[Data excerpts]
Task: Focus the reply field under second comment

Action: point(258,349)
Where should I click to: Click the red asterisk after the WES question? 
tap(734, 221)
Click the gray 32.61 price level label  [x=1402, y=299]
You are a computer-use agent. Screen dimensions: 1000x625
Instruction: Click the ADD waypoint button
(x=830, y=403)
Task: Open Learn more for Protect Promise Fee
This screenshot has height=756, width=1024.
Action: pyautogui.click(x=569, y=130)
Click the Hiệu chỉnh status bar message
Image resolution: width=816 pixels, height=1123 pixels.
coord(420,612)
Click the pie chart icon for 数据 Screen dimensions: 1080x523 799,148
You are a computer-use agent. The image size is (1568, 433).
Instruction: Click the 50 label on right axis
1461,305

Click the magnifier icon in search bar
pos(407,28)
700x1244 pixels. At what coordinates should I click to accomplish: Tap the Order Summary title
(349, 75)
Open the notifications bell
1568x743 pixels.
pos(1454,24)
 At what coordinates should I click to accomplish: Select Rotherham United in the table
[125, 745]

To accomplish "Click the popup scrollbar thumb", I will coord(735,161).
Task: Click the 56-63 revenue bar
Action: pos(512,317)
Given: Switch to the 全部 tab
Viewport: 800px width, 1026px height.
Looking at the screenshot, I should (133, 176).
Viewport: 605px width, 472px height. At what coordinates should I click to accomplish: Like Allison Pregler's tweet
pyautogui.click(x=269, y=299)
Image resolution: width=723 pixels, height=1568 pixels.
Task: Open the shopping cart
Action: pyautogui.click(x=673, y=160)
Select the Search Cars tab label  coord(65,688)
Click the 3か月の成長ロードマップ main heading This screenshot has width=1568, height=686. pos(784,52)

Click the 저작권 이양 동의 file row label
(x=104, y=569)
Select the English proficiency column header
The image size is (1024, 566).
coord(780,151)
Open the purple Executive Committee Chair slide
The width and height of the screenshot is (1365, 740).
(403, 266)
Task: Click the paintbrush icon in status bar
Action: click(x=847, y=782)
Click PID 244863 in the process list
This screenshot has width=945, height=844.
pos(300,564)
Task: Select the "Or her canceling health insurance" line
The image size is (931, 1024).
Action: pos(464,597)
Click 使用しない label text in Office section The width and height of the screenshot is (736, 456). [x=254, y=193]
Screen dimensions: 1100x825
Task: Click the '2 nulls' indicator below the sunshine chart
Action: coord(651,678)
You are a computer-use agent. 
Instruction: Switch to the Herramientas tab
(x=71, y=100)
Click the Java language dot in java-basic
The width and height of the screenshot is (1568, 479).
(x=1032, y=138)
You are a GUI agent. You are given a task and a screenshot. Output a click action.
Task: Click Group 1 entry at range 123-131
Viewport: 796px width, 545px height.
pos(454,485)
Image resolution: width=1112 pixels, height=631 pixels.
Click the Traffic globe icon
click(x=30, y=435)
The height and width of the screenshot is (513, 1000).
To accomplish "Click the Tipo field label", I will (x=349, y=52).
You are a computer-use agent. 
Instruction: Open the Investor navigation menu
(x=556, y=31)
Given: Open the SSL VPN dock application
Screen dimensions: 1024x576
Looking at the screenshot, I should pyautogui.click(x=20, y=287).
[/Data excerpts]
§ **Exercise requirements**:
Restate the data word for word, leaving nothing out.

§ **Result of the task**:
Task: Focus the reply field under second comment

Action: point(258,349)
Where should I click to: Click the red asterisk after the WES question? 
tap(734, 221)
Click the gray 32.61 price level label  [x=1402, y=299]
You are a computer-use agent. Screen dimensions: 1000x625
Instruction: Click the ADD waypoint button
(x=830, y=403)
Task: Open Learn more for Protect Promise Fee
This screenshot has height=756, width=1024.
Action: pyautogui.click(x=569, y=130)
Click the Hiệu chỉnh status bar message
Image resolution: width=816 pixels, height=1123 pixels.
coord(420,612)
Click the pie chart icon for 数据 Screen dimensions: 1080x523 799,148
You are a computer-use agent. The image size is (1568, 433).
Instruction: Click the 50 label on right axis
1461,305

Click the magnifier icon in search bar
pos(407,28)
700x1244 pixels. At what coordinates should I click to accomplish: Tap the Order Summary title
(349, 75)
Open the notifications bell
1568x743 pixels.
pos(1454,24)
 At what coordinates should I click to accomplish: Select Rotherham United in the table
[125, 745]

To accomplish "Click the popup scrollbar thumb", I will coord(735,161).
Task: Click the 56-63 revenue bar
Action: pos(512,317)
Given: Switch to the 全部 tab
Viewport: 800px width, 1026px height.
Looking at the screenshot, I should (133, 176).
Viewport: 605px width, 472px height. At what coordinates should I click to accomplish: Like Allison Pregler's tweet
pyautogui.click(x=269, y=299)
Image resolution: width=723 pixels, height=1568 pixels.
Task: Open the shopping cart
Action: pyautogui.click(x=673, y=160)
Select the Search Cars tab label  coord(65,688)
Click the 3か月の成長ロードマップ main heading This screenshot has width=1568, height=686. pos(784,52)

Click the 저작권 이양 동의 file row label
(x=104, y=569)
Select the English proficiency column header
The image size is (1024, 566).
coord(780,151)
Open the purple Executive Committee Chair slide
The width and height of the screenshot is (1365, 740).
(403, 266)
Task: Click the paintbrush icon in status bar
Action: click(x=847, y=782)
Click PID 244863 in the process list
This screenshot has width=945, height=844.
pos(300,564)
Task: Select the "Or her canceling health insurance" line
The image size is (931, 1024).
Action: pos(464,597)
Click 使用しない label text in Office section The width and height of the screenshot is (736, 456). [x=254, y=193]
Screen dimensions: 1100x825
Task: Click the '2 nulls' indicator below the sunshine chart
Action: coord(651,678)
You are a computer-use agent. 
Instruction: Switch to the Herramientas tab
(x=71, y=100)
Click the Java language dot in java-basic
The width and height of the screenshot is (1568, 479).
(x=1032, y=138)
You are a GUI agent. You are given a task and a screenshot. Output a click action.
Task: Click Group 1 entry at range 123-131
Viewport: 796px width, 545px height.
pos(454,485)
Image resolution: width=1112 pixels, height=631 pixels.
Click the Traffic globe icon
click(x=30, y=435)
The height and width of the screenshot is (513, 1000).
To accomplish "Click the Tipo field label", I will (x=349, y=52).
You are a computer-use agent. 
Instruction: Open the Investor navigation menu
(x=556, y=31)
Given: Open the SSL VPN dock application
Screen dimensions: 1024x576
Looking at the screenshot, I should pyautogui.click(x=20, y=287).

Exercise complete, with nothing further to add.